==== Data for analysis ====
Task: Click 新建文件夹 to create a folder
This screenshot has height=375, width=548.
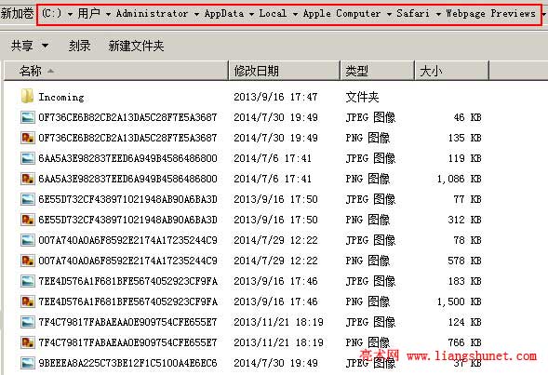Action: [136, 46]
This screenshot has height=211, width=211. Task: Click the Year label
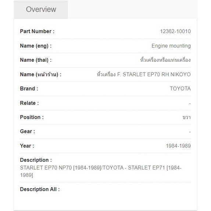tap(27, 146)
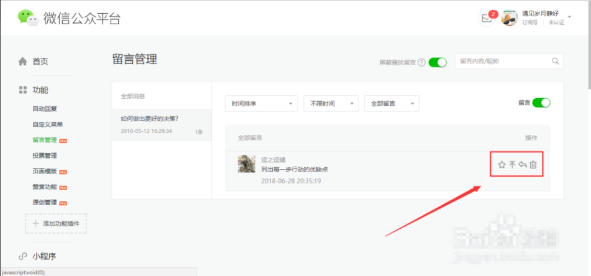Screen dimensions: 591x276
Task: Click the 添加功能插件 button
Action: (x=56, y=223)
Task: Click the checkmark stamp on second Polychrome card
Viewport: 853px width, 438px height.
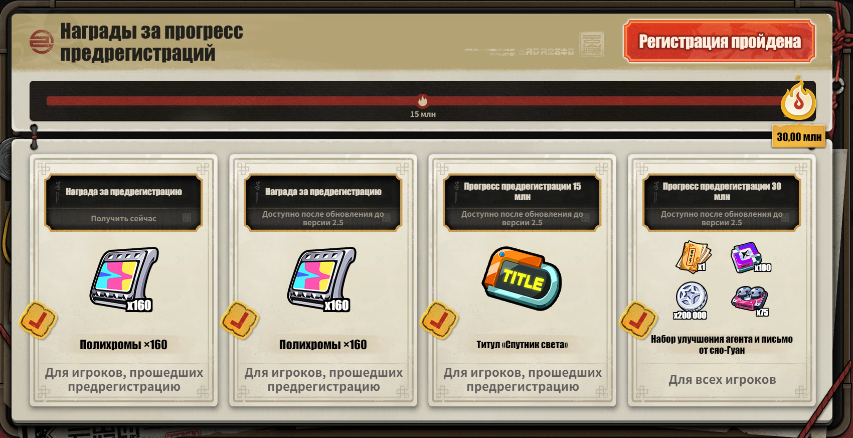Action: point(240,320)
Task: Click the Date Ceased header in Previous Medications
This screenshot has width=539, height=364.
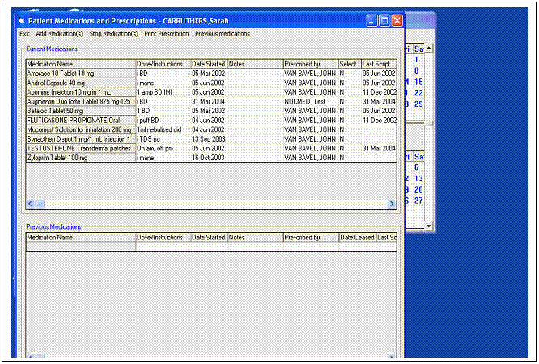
====
=== Aim of the task ===
Could you return each line, unchanged, from the line containing "This screenshot has height=211, width=211." through the last line of the entries above, leaving out the pictures?

=== Output for this exercise ===
This screenshot has height=211, width=211. Task: Click the Year label
tap(27, 146)
Screen dimensions: 591x276
Task: Click the 添加功能插件 button
Action: (x=56, y=223)
Task: Click the checkmark stamp on second Polychrome card
Viewport: 853px width, 438px height.
Action: point(240,320)
Task: Click the Date Ceased header in Previous Medications
This screenshot has width=539, height=364.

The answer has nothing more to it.